I recently wrote a blog for The SSL Store about the hazards of improperly using of self-signed certificates. But little did I know that I would see such an egregious example so soon after publishing that blog.
Researchers at German cyber-security firm Secorvo revealed that German software developer Sennheiser had inadvertently installed two self-signed root Certificate Authority (CA) certificates into the trust stores of users' computers, but also included the private keys in a format that could be easily extracted.
With access to a self-signed root certificate and the corresponding key, attackers can carry out man-in-the-middle attacks to impersonate any website on the Internet. And we’re talking all major websites here. Ars Technica cautions, “The software developer's mistake means that malicious third-parties can extract the private keys from the two applications and use them to issue forged certificates to spoof legitimate websites and software publishers for years to come.” In fact, since the root certificates are not set to expire until 2027, that’s quite a while.
The Sennheiser software in question was used to set up and manage softphones that allow users to make phone calls on a computer instead of using a physical phone. To do this, the company needed its headphones and speaker phones to work seamlessly with computer. And the way they did that was by establishing an encrypted Websocket with a browser. That process involved installing a self-signed TLS certificate in the operating system’s trust store, the central place where browser-trusted root CA certificates are stored.
The vulnerability occurred in version 7.3 of the HeadSetup app, where the self-signed root certificate was installed in a way that allowed the private cryptographic key to accessible. According to Ars Technica, “Because the key was identical for all installations of the software, hackers could use the root certificate to generate forged TLS certificates that impersonated any HTTPS website on the Internet. Although the self-signed certificates were blatant forgeries, they will be accepted as authentic on computers that store the poorly secured certificate root. Even worse, a forgery defense known as certificate pinning would do nothing to detect the hack.”
The blunder of headphone software installing root CA certificates is serious, the real story is that the power of machine identities is not well understood except by hackers,” warns Kevin Bocek, vice president of security strategy and threat intelligence at Venafi. “A certificate installed by default as a root CA for headphone software can easily enable ANY machine, website, cloud to appear trusted.
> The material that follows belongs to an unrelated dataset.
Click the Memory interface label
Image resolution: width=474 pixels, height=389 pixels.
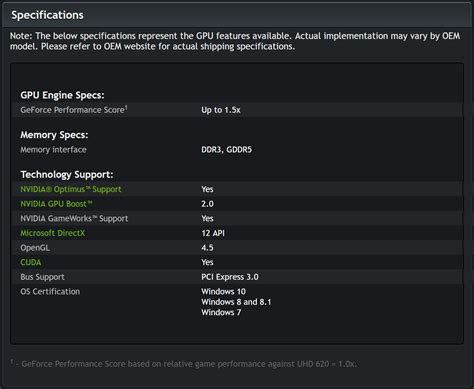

These techniques are used every day by malware and trojans to making malicious sites. And developers aren’t learning from previous mistakes made by the largest vendors like Dell and Lenovo.”
Kevin goes on to remind us all that machine identities are often overlooked, or simply back-burnered, in security processes. And the results are serious enough to call attention to this negligence. “Machine identities like TLS keys and certificates are powerful weapons in the hands of cyber criminals and must be protect and their use treated as weapons. Global 5000 security and development teams must take this problem seriously.”